Monday, October 19, 2009

Smile



In my mind, I will always link American Idiot with Brian Wilson's SMiLE, because I bought them on the same day with a Best Buy gift certificate. The BB checkout person asked if I was buying Green Day for my kid or Brian Wilson for my dad, and was astounded when I said they were both for me. Apparently suburban big box retailers weren't accustomed to buyers with to cross-generational (and genre-ational) taste.

The story of the Beach Boys' Smile is well known. Because of pressures from the group and label, Brian Wilson abandoned the project in early 1967, and it remained unreleased and unfinished for 37 years. The album was widely available on bootlegs as a handful of completed songs (mostly released on 1967's Smiley Smile) and assorted fragments of other songs.
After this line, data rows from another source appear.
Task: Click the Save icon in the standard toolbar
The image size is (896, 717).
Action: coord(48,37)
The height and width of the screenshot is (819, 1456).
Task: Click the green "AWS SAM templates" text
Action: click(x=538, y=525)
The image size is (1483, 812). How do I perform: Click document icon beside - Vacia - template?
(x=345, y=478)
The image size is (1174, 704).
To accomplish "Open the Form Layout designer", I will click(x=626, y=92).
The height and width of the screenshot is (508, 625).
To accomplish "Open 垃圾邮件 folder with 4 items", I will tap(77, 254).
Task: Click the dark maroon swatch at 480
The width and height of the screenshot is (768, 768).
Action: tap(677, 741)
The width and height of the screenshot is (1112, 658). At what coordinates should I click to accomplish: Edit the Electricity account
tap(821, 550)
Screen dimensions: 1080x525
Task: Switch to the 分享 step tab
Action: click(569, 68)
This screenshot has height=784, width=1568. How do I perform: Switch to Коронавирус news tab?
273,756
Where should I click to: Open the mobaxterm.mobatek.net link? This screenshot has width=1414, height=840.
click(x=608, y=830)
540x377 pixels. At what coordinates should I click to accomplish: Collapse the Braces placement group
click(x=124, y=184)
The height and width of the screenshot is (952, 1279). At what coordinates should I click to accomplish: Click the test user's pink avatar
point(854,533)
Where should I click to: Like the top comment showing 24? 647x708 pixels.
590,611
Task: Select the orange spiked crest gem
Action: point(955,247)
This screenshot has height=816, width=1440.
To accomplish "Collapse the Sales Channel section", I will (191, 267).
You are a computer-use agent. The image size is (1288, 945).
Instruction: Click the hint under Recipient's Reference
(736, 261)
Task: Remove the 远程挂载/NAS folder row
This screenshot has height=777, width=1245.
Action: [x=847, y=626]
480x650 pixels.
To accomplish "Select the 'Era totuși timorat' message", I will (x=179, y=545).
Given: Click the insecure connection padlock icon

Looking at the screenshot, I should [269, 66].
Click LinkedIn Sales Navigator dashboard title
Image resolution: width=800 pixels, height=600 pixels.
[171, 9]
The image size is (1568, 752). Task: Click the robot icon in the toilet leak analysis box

In the late 1990s, Brian started touring again, backed by members of L.A.'s Wondermints, and started performing some of the Smile tracks along with more well known hits. After a tour where they performed Pet Sounds with an orchestra, they decided to perform another show with Smile, and had to fit the unfinished parts into something cohesive.

The new Smile was designed to be performed onstage, and the album was just a recording of the performance with a few overdubs. Some parts are identifiable from the bootlegs, and other parts were written by Brian and Van Dyke Parks in 2004 to tie up the unfinished album. I was skeptical of that approach until I heard the album, then I was completely floored. Along with nearly every other long time Beach Boys fan.

Here's the first part of Smile, "Our Prayer/Gee" into "Heroes and Villains", taken from the live DVD. The live Smile I saw at the Greek Theater in Berkeley was one of the best concerts I've ever attended.

1 comment:

B said...

It's hard to overstate the impact of hearing the "finished" Smile live for the first time. I went to the performance at Davies Symphony Hall in SF. After years of listening to bootlegs and reading articles and books, the power of the music was one thing, but the sense of catharsis was equally powerful. That it had been finished -- that some kind of demon had been purged -- and the music finally allowed to exist in public was really a very powerful experience.